===== Data shown =====

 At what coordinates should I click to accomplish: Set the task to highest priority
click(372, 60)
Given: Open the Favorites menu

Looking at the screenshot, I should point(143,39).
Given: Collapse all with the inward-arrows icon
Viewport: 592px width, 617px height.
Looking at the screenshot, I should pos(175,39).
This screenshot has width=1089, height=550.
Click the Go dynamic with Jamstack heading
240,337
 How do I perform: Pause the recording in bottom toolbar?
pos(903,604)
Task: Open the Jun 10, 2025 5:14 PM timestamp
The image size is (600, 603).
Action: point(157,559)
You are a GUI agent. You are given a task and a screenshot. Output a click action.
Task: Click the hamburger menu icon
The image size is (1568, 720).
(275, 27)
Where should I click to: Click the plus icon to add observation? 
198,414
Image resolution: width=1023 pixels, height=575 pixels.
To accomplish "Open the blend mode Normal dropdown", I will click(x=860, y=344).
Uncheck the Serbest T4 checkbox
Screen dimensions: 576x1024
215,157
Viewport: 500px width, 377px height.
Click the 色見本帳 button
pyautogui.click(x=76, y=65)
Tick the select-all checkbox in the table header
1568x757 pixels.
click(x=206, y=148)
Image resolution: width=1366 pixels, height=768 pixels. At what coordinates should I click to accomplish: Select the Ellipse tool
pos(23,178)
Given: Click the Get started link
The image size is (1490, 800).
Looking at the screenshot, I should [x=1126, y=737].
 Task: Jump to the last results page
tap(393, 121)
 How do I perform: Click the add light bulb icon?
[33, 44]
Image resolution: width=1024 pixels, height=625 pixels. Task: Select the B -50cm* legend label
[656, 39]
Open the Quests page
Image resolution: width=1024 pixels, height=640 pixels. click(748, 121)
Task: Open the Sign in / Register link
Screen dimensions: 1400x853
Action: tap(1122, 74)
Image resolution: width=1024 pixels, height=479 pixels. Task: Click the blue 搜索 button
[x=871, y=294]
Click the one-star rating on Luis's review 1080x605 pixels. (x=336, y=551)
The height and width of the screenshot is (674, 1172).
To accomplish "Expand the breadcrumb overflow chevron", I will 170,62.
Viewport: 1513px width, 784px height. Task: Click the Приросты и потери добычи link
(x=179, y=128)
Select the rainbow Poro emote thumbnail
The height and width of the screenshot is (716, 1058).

=====

Task objective.
Starting with the line above that holds "Click the Go dynamic with Jamstack heading" and stopping with the line that holds "Image resolution: width=1023", reproduce each line exactly, omitting all other lines.

Solution below.
Click the Go dynamic with Jamstack heading
240,337
 How do I perform: Pause the recording in bottom toolbar?
pos(903,604)
Task: Open the Jun 10, 2025 5:14 PM timestamp
The image size is (600, 603).
Action: point(157,559)
You are a GUI agent. You are given a task and a screenshot. Output a click action.
Task: Click the hamburger menu icon
The image size is (1568, 720).
(275, 27)
Where should I click to: Click the plus icon to add observation? 
198,414
Image resolution: width=1023 pixels, height=575 pixels.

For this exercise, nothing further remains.